JAKARTA. iNewsTangsel.id - Sejarah gelap penindasan struktural melalui penjajahan di dunia pada prinsipnya adalah bagian dari sejarah dominasi dan eksploitasi manusia atas manusia.
Namun sejarah kolonialisme tersebut tidak kunjung berhenti hingga kini, dan bahkan belum menemukan titik terangnya hingga saat ini.
Di berbagai penjuru dunia, masih banyak jerit derita dari kaum tertindas mulai dari kaum tani, kaum buruh, nelayan dan warga miskin kota.
"Penderitaan ini jauh melampaui batas negara, lintas agama, lintas suku bangsa, ras, dan batas geografis. Perang, ketidaksetaraan, kelaparan, rendahnya pendidikan, pengangguran, degradasi lingkungan dan kemiskinan adalah bukti nyata dari dampak penjajahan model baru yang disebut neokolonialisme," kata Ketua Bidang Hubungan Luar Negeri (Hublu) Dewan Pimpinan Pusat (DPP) Partai Golkar, Dave Akbarshah Fikarno Laksono dalam rilisnya Senin (5/6)
Sebelumnya, pada acara Inter-Party Forum of Supporters against Modern Neocolonialism Practices yang diselenggarakan Partai Rusia Bersatu atau United Russia di Rusia, Rabu 31 Mei 2023.
Dihadapan Ketua Umum Partai Rusia Bersatu, Dmitry Medvedev, Ketua Umum Pimpinan Pusat Kolektif (PPK) Kosgoro 1957 ini via zoom menyampaikan, pada dasarnya bentuk neokolonialsme tidak berbeda jauh dengan bentuk penjajahan baru, yang secara formal, negara yang bersangkutan bisa independen dan mendapat pengakuan internasional sebagai negara berdaulat dan merdeka.
Namun dalam praktik, sistem politik, ekonomi, hukum, dan sosial-budaya, serta ilmu pengetahuan dan teknologi didikte oleh pihak negara imperialis negara asing.

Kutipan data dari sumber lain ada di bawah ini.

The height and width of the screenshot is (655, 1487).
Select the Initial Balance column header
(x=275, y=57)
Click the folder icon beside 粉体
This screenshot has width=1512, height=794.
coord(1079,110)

Bahkan orang yang berada di negara jajahan terkadang tidak merasakan ketika sedang dijajah, tetapi mulai terasa ketika sudah berlangsung lama berada di negara jajahan dan melakukan berbagai tindakan yang merugikan negara bersangkutan, umumnya negara miskin dan berkembang.
"Selama negara masih terikat dengan negara penjajah maka segala hal yang dilakukan bukan untuk diri sendiri, melainkan untuk kepentingan negara penjajah," ujar Anggota DPR RI Fraksi Partai Golkar ini.
Neokolonialisme modern ini lanjutnya dilahirkan dari rahim kapitalisme, dan imperialisme modern dan lahir dari rahim kapitalisme modern. Jika dulu kapitalisme kuno hanya berpraktek dengan mode produksi yang menindas hanya dalam skala kecil, maka kapitalisme modern saat ini berpraktek dengan model produksi yang cukup mengerikan.
"Lihatlah betapa masifnya jutaan hektar tanah yang dikuasai untuk perkebunan, betapa banyak dan raksasanya pabrik-pabrik dengan asap mengepul di udara milik investor, lihatlah gedung-gedung pelayan jasa perbankan, asuransi, telekomunikasi yang mencakar ke langit," tegasnya.
Ia menjelaskan, dampak neokolonialisme modern dalam jangka panjang sama mengerikan. Jutaan rakyat di dunia—terutama di kawasan Asia, Afrika dan Amerika Latin—menderita kelaparan, jutaan lain masih dihantui kemiskinan.
Kejadian ini kata dia terus berulang hingga saat ini dengan aktor-aktor penjajahan baru selain negara: perusahaan transnasional raksasa, dan lembaga rejim internasional seperti Dana Moneter Internasional (IMF), Bank Dunia dan Organisasi Perdagangan Dunia (WTO).
"Mereka inilah yang mempromosikan kebijakan dan praktek fundamentalisme pasar, sehingga yang kuat secara kapital dialah yang terus berkuasa. Prakteknya juga dicirikan dengan pelan-pelan mengurangi kedaulatan rakyat dalam negara, sehingga peran negara lemah," tuturnya. Selanjutnya, ujar dia aktor-aktor ini menggunakan peran negara yang lemah untuk membuat regulasi yang bisa menguntungkan mereka.
"Oleh karena itu, saya berharap suara untuk membentuk tatanan dunia baru yang berperikemanusiaan dan berperikeadilan yang bisa dikatakan telah diinisiasi oleh bangsa-bangsa baru dan muda dapat mengubah dunia dari kekejaman penjajahan gaya baru ini," pungkasnya.